The nuclear bomb, approximately 100 megatons in force, results in the complete destruction of Baghdad. Iraq's retaliation begins and the majority of their missiles are shot down by NATO missile defense systems. Whilst some of Iraq's missiles successfully land on their targets, their nuclear warheads do not detonate; Baghdad is the only city destroyed—a development that surprises Emerson's staff.

As the snowstorm eases up, Emerson addresses the world once more via a TV broadcast. In the speech, Emerson reveals that it was actually the U.S. government that secretly sold nuclear weapons to Iraq, using the French as intermediaries whilst pretending to know nothing about it. The plan was carried out in order to prevent Iraq from gaining an independent, fully capable nuclear arsenal by instead selling them deliberately sabotaged missiles that could never function properly. As to why he carried out the threat against Iraq, Emerson publicly justifies his actions as a firm display that the U.S. would be prepared to defend itself from military threats with nuclear weapons if necessary. Privately, Emerson also predicts that his use of nuclear weapons will coerce China and North Korea into conceding the Second Korean War within months.

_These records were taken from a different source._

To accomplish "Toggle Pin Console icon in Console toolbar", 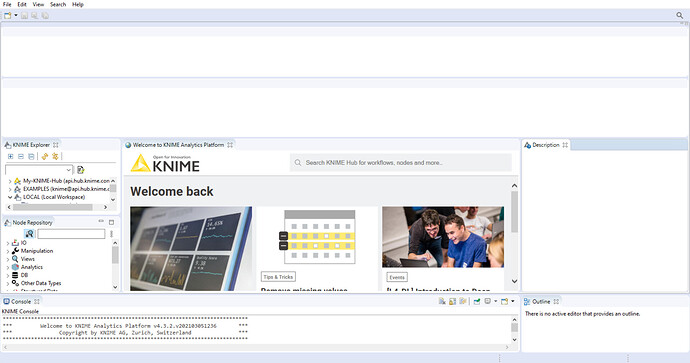I will click(x=477, y=301).
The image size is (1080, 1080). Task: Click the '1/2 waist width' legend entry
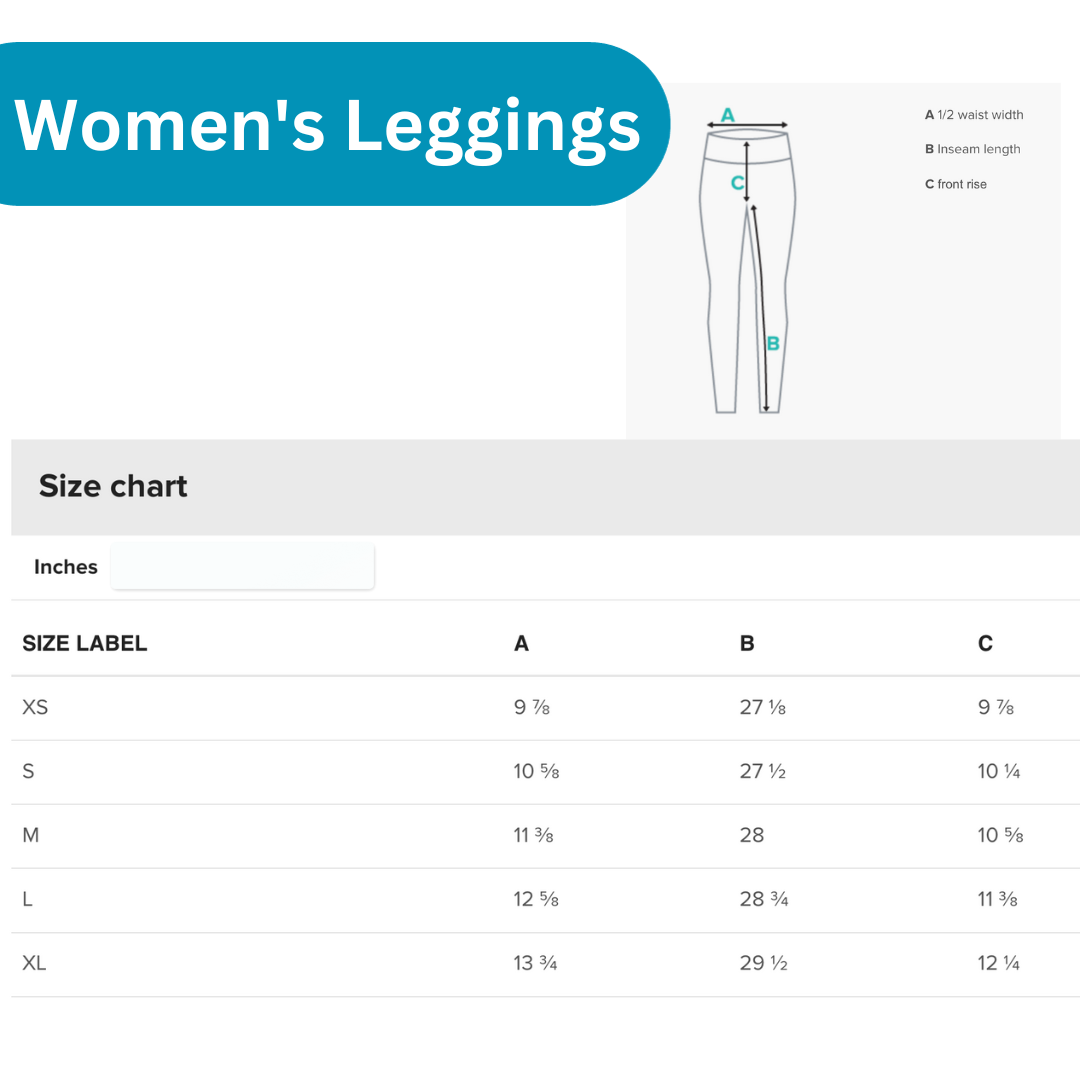click(x=974, y=115)
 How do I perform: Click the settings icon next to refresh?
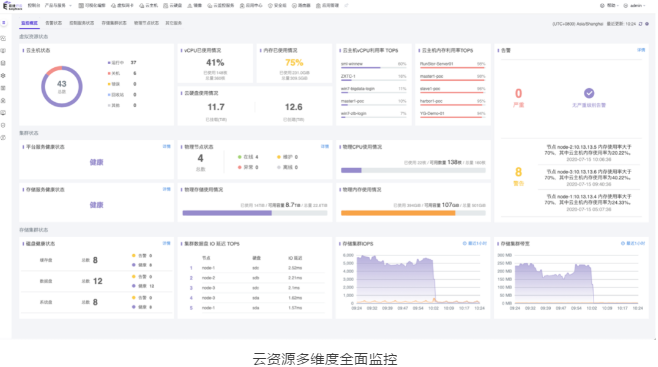tap(647, 24)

Just before Emerson and his entourage leave the diner, Redford and Thompson ask what he meant by a "significant announcement" from the White House when they return to Washington. Emerson reveals that he plans to withdraw from the presidential campaign and serve out the rest of his predecessor's term rather than run for one of his own. In this, Emerson still justifies his actions during the crisis but concedes someone else should be the one to carry on the job of leading the U.S. in the future.

==Cast==
- Kevin Pollak as President Walter Emerson
- Timothy Hutton as White House Chief of Staff Marshall Thompson
- Sean Astin as Ralph
- Sheryl Lee Ralph as National Security Advisor Gayle Redford
- James Handy as Lancaster / President Buchanan
- Clotilde Courau as Katie
- Badja Djola as Harvey
- Mark Thompson as Gerald Irvin
- Michael Mantell as Taylor Woods
- Kathryn Morris as Lizzie Woods

==Reception==

===Critical reaction===
Film critic Stephen Holden gave the film a mixed review, writing: "The threat of nuclear war may have receded in the last two decades, but it certainly hasn't disappeared. That's why a movie like Deterrence, Rod Lurie's clunky political thriller about nuclear brinksmanship in the near future, probably serves some useful purpose, despite its ham-fisted preachiness and mediocre acting...With its blunt admonitory tone and single-set location (reminiscent of 12 Angry Men), it often has the feel of a high school civics lesson packaged as melodrama. Its editorial pretensions are underscored by an opening black-and-white montage of actual presidents from Franklin D. Roosevelt through Bill Clinton lambasting war."

Critic Roger Ebert, on the other hand, liked the film, writing: "And yet the film works. It really does. I got caught up in the global chess game, in the bluffing and the dares, the dangerous strategy of using nuclear blackmail against a fanatic who might call the bluff. With one set and low-rent props (is that an ordinary laptop inside the nuclear briefcase "football"?), Deterrence manufactures real suspense and considers real issues...Kevin Pollak makes a curiously convincing third-string president—a man not elected to the office, but determined to fill it. He is a Jew, which complicates his Middle East negotiations and produces a priceless theological discussion with the waitress (Clotilde Courau). He is advised by his chief of staff (Timothy Hutton) and his national security adviser (Sheryl Lee Ralph), who are appalled by his nuclear brinkmanship and who are both completely convincing in their roles. The screenplay gives them dialogue of substance; the situation may be contrived, but we're absorbed in the urgent debate that it inspires."

===Box office===
Produced for a budget of $800,000, the film managed to only make $145,071 at the box office, making Deterrence a box office flop. The film only grossed $23,318 in its opening weekend.